That is not a tank. That's an armored car.
A tank requires three things: heavy armor, a turret-mounted gun capable of anti-tank combat, and the use of tracks instead of wheels.
This arguably fails all three. It's a wheeled vehicle, and that 7.62mm gun may as well be paintballs to other tanks - it's a common caliber for the coax gun on modern tanks, for use when you don't want to waste your expensive ammo against mere infantry. The armor is definitely insufficient to handle modern tanks, but it would have been enough for 20's and '30s tanks (or perhaps WW2-era Italian or Japanese tanks), so you could probably squeeze it in.
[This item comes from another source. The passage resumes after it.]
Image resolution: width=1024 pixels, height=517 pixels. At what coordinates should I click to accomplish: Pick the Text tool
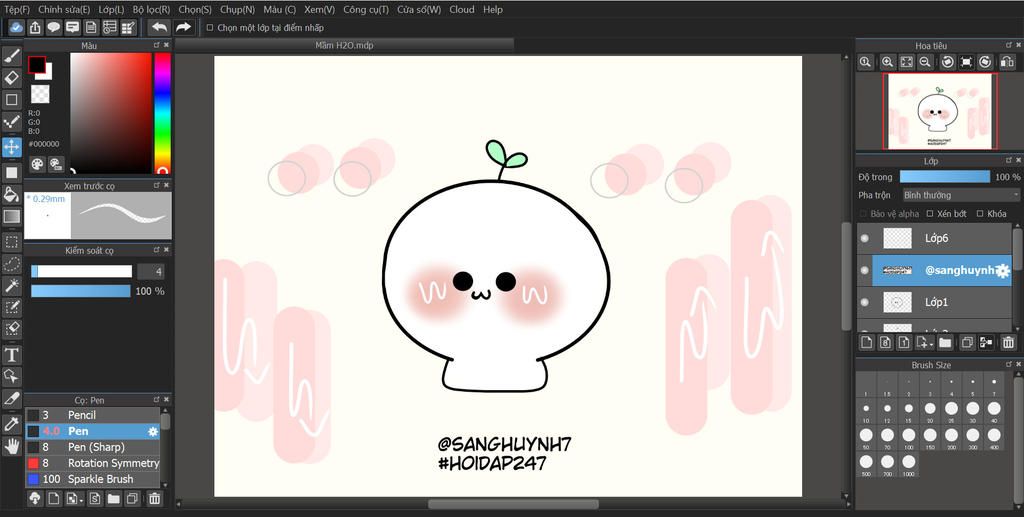[12, 355]
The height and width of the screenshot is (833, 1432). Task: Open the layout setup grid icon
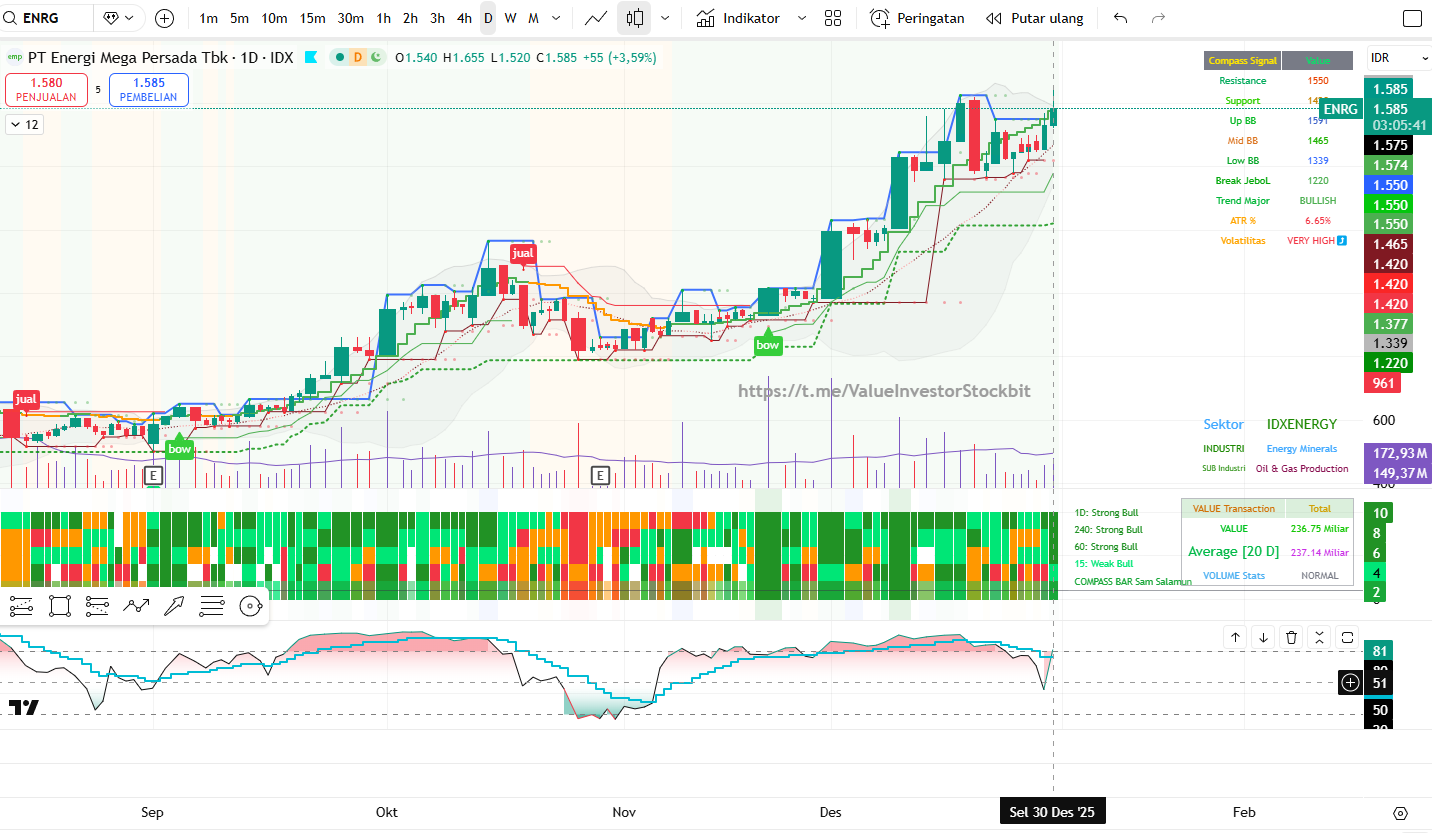click(832, 18)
That said, as long as the rebels use it intelligently, an armored car is a very useful tool. Keep it in the cities, where tanks have difficulty maneuvering, but use its mobility to outflank infantry. It will be interesting to see how long it lasts - it doesn't look like it could handle modern anti-tank missiles, but it *might* stand up to an RPG-7 or so.
It's certainly true that this does not come close to the commonly accepted definition of "tank" since the 1930s. However, it's interesting to note that the term evolved quite a bit from its first use. The original tanks in WWI did have tracks, but they did not have turrets, anti-tank guns or thick armor. There were designed to protect the crew from enemy machine gun and artillery fire, which is probably all this vehicle is intended for. The RPG-7 can penetrate at least 260mm of steel, more than ten times the thickness on this vehicle.